[Lazarus] unit Masks vs. unit FPMasks

Wed Feb 24 10:02:06 CET 2021

On Wed, Feb 24, 2021 at 9:11 AM Juha Manninen via lazarus
<lazarus at lists.lazarus-ide.org> wrote:

>> TMask (unit masks) deals with masks with wildcards (*,? and sets of
>> single byte chars).
...
> TMask also supports ranges and sets. See the unit test.
> Eg.  '[a-b]', '[!a-b]', '[abc]', '[0-9]'

By single byte chars I meant ASCII only.
You cannot have '[ä..ë]' in a TMask (a constraint that is a side
effect of the implementation, but this would be sort of an undefined
range as well).

> Now I found documentation for TCustomMaskEdit.EditMask. It explains the syntax
It is the soucecode (has been there from the beginning) and in the wiki.
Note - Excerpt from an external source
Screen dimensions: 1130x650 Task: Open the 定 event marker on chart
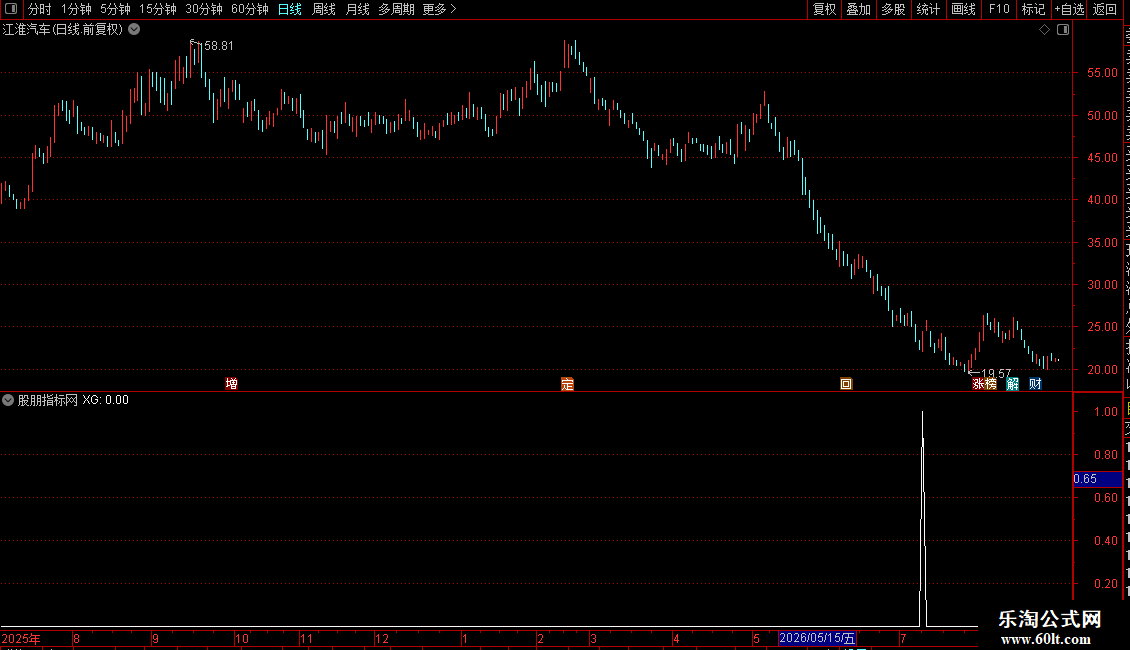click(x=567, y=384)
> and it looks like the MaskUtils syntax.
Again: it's the other way around: the code of MaskUtils looks like the
code of MaskEdit.

>> As you have pointed out before, the GetCodePoint function in the Masks
>> unit needs overhoaling.
>
>
> It is much worse than that!
> Yes, GetCodePoint does its own nested loops and useless copies.
> But then it and other UTF8...() functions are called inside a loop, effectively causing many nested loops.
> The scalability is maybe O(n^3) or O(n^4).
> José Mejuto's Mask unit looks promising. He mentioned in a private mail (which should be public IMO, no deep secrets there) that a pattern
>  "*something*to*write*here*"
> "which with current mask it takes a lot of time to be processed. If matchable string is of more than 200 chars long it could take seconds to be resolved. My classes are typically O(n)."
> Many seconds in a modern computer is a lot.

I use this Mask unit extensively for my backup program.
Resolving TMaskMatches even for long strings and mask take orders of
magnitude less time then accessing the file (just opening it).

Of course that is NOT a reason not to improve it: O(n^4) is just terrible.
Mind you, the GetCodePoint/SetCodePoint originally was just a quick
(as in: simple, stupis, short code) hack to get the UTF8 functionality
in MaskEdit.
After changing all SomeString[i] to either GetCodePoint(SomeString,i)
or SetCodePoint(SomeString,i, ACodePoint) the MaskEdit unit was UTF8
capable at once.
Without a major rewrite (which increases the cange of breaking compatibility).

Mind you that the first implementation of GetCodePoint was even more
"simple", it simply called Utf8Copy(SomeString, i, 1)...

So, yes re-implement GetCodePoint/SetCodePoint or the internal logic
of the Masks unit by all means, but as far as the MaskEdit unit is
concerned the function signature should not change. There is no need
for a major rewrite of that unit: it deals with user input and even if
you make it 100 times slower as it is now, user will not notice it.

-- 
Bart